Top of Data supplied

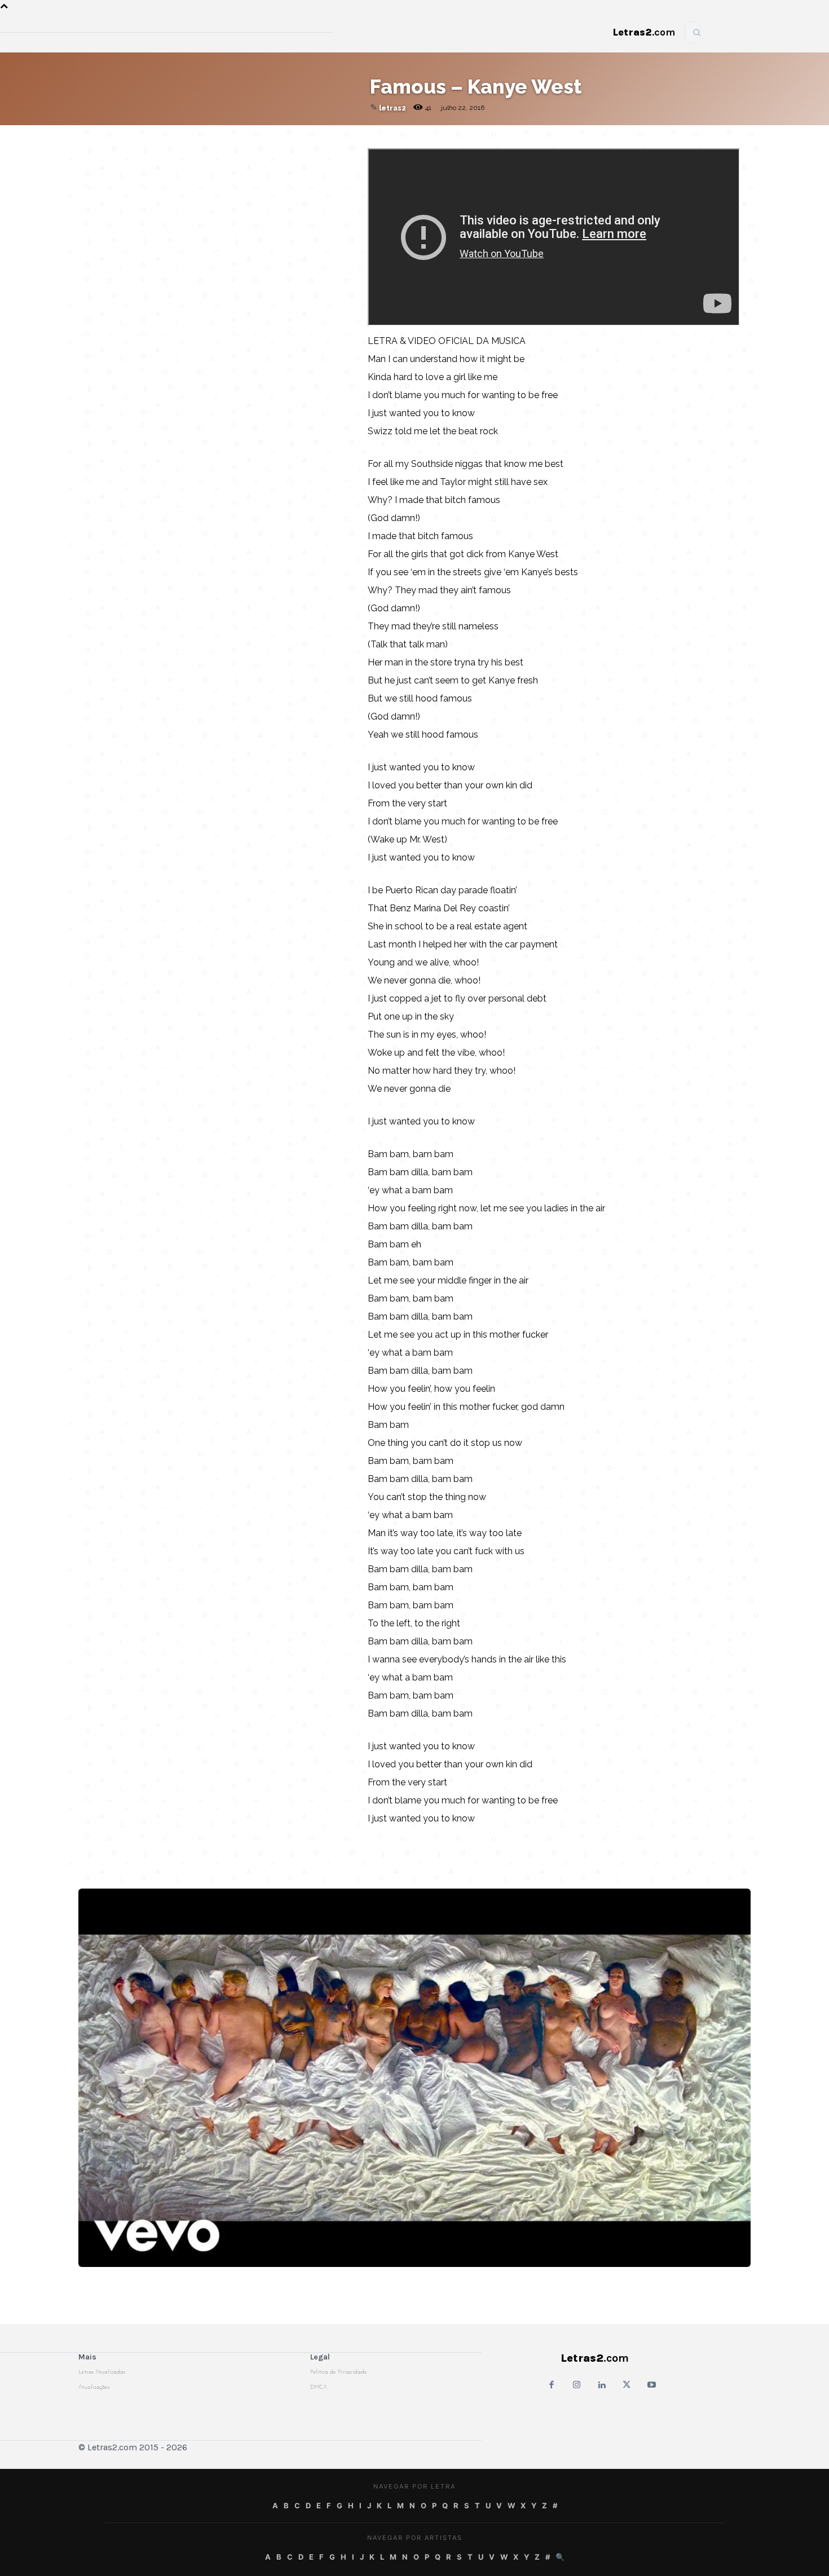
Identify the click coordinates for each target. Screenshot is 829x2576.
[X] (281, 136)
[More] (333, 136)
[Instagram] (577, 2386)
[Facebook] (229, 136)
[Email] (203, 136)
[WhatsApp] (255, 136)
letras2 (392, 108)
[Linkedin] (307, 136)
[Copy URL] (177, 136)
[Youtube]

Bottom of Data supplied

Problem details = Return every entry above word for word, leaving pictures out.

Written reply =
Identify the click coordinates for each target. Screenshot is 829x2576.
[X] (281, 136)
[More] (333, 136)
[Instagram] (577, 2386)
[Facebook] (229, 136)
[Email] (203, 136)
[WhatsApp] (255, 136)
letras2 (392, 108)
[Linkedin] (307, 136)
[Copy URL] (177, 136)
[Youtube]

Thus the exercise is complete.